Implement horizontal pod autoscaling to scale pods based on CPU and memory - Container Service for Kubernetes

You can enable the Horizontal Pod Autoscaler (HPA) feature to automatically scale pods based on CPU utilization, memory usage, or other metrics. HPA can quickly scale out replicated pods to handle heavy stress when the workloads surge and scale in appropriately to save resources when the workloads decrease. The entire process is automated and requires no human intervention.

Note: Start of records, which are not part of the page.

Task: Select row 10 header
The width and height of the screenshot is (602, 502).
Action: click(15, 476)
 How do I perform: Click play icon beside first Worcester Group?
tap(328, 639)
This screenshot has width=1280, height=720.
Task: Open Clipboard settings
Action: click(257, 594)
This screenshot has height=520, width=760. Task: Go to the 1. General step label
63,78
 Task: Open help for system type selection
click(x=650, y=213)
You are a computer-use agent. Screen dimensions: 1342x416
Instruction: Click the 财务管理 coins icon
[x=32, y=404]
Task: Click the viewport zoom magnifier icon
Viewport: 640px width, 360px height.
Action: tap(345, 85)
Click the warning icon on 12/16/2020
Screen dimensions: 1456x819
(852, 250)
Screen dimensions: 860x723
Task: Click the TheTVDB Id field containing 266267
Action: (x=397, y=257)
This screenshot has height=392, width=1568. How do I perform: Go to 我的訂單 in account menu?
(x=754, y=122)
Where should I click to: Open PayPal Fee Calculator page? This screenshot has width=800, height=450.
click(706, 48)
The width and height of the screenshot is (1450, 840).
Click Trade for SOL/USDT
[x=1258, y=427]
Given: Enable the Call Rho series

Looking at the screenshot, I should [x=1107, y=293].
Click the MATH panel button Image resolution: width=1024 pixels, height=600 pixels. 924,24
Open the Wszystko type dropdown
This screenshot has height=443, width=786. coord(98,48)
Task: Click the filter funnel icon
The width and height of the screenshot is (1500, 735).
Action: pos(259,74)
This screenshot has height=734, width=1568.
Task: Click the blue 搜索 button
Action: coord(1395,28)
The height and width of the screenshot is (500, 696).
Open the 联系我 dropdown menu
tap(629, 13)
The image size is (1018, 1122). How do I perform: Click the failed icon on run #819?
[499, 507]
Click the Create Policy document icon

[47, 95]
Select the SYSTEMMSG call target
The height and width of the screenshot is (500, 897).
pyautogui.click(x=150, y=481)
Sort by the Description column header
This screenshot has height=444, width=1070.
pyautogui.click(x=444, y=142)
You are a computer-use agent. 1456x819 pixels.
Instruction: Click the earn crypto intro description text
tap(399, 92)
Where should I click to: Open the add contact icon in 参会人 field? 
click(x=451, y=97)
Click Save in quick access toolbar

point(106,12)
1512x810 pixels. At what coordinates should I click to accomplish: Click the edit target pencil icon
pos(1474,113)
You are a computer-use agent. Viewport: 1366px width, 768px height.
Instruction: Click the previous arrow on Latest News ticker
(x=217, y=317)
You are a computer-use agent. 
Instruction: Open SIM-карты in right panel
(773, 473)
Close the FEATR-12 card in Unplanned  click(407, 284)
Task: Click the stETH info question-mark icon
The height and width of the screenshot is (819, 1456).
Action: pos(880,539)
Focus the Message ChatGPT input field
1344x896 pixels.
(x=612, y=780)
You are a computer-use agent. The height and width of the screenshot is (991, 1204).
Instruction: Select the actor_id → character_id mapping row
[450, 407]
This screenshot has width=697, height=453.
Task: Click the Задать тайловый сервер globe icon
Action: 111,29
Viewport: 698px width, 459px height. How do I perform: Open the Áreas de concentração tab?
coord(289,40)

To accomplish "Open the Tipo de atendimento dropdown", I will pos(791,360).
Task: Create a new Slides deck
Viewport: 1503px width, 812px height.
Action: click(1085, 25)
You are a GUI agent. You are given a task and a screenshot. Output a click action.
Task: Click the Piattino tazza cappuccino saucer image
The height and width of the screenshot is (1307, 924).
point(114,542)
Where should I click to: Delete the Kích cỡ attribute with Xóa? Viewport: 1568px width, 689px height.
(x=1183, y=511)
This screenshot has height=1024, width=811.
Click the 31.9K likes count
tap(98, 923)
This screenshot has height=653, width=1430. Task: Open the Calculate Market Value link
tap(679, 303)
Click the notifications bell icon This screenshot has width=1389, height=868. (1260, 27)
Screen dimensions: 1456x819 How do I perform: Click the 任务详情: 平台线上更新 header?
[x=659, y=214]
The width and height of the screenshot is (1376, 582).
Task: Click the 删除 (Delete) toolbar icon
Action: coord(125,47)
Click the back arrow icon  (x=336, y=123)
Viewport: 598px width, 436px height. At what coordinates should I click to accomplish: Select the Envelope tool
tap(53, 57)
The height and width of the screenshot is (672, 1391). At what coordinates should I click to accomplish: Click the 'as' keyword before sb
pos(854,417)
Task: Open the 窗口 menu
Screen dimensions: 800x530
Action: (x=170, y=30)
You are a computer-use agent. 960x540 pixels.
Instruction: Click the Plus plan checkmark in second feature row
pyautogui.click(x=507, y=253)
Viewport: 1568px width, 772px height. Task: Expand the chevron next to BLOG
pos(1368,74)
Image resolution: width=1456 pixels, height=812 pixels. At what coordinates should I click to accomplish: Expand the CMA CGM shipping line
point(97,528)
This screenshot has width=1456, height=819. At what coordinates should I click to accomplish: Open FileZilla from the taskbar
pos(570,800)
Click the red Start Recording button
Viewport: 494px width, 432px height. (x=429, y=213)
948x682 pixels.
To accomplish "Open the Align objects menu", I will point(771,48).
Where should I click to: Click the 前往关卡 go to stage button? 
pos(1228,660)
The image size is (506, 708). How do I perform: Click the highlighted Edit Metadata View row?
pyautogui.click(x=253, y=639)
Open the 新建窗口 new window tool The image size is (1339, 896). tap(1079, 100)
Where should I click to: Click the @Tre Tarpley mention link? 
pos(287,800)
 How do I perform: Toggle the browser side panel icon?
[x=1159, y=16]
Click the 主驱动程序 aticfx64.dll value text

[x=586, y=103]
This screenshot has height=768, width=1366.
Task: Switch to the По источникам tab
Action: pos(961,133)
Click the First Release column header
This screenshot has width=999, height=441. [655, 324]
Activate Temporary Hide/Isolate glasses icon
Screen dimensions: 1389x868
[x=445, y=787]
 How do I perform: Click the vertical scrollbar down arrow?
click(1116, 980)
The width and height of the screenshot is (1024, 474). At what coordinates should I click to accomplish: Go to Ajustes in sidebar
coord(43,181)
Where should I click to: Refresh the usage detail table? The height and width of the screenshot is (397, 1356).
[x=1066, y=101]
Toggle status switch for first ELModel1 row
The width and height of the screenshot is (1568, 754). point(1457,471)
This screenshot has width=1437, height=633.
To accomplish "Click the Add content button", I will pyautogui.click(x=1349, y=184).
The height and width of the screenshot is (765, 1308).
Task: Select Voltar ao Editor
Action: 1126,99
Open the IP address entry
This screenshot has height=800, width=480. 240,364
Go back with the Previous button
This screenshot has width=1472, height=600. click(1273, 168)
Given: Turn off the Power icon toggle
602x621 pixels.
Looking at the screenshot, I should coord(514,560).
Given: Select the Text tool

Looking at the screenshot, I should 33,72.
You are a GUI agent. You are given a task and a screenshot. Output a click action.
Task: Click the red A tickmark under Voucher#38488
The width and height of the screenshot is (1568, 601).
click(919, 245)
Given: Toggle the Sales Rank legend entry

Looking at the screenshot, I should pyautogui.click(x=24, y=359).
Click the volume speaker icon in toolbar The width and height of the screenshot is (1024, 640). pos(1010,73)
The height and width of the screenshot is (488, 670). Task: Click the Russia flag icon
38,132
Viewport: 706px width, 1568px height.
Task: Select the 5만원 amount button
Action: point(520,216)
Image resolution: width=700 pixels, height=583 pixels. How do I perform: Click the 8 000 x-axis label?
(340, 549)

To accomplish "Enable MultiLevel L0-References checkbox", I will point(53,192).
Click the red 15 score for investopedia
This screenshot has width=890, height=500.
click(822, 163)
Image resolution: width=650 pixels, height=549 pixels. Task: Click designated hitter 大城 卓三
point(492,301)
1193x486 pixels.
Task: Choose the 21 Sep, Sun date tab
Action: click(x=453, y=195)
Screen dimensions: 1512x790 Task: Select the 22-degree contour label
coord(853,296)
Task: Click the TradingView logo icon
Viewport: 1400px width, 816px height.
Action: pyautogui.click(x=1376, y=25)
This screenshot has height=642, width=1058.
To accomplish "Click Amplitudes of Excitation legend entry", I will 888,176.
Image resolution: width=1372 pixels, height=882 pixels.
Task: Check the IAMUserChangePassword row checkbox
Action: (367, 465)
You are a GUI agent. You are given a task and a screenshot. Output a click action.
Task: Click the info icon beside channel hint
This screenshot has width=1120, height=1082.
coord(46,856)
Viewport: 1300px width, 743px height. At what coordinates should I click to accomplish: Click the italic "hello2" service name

It is ideal for businesses with large fluctuations in service, large numbers of services, and frequent scaling requirements, such as e-commerce services, online education, and financial services.

Before you begin

To help you better use the HPA feature, we recommend that you read the Kubernetes official documentation Horizontal Pod Autoscaling to understand the basic principles, algorithm details, and scaling configurations of HPA before reading this topic.

In addition, Container Service for Kubernetes (ACK) clusters provide various workload scaling solutions for scheduling layer elasticity and node scaling solutions for resource layer elasticity. We recommend that you read the Auto scaling overview to understand the applicable scenarios and usage limits of different solutions before using the HPA feature.

Prerequisites

An ACK managed cluster or ACK dedicated cluster is created. For more information, see Create a cluster.
If you use the kubectl command to implement HPA, you must make sure that a kubectl client is connected to the Kubernetes cluster. For more information, see Obtain the kubeconfig file of a cluster and use kubectl to connect to the cluster.

Create an application that has HPA enabled in the ACK console

ACK is integrated with HPA. You can create an application that has HPA enabled in the ACK console. You can enable HPA when you create an application or for an existing application. We recommend that you create only one application that has HPA enabled for a workload.

Enable HPA when you create an application

The following takes a Deployment application as an example to describe how to enable HPA when you create an application. The steps for other workload types are similar.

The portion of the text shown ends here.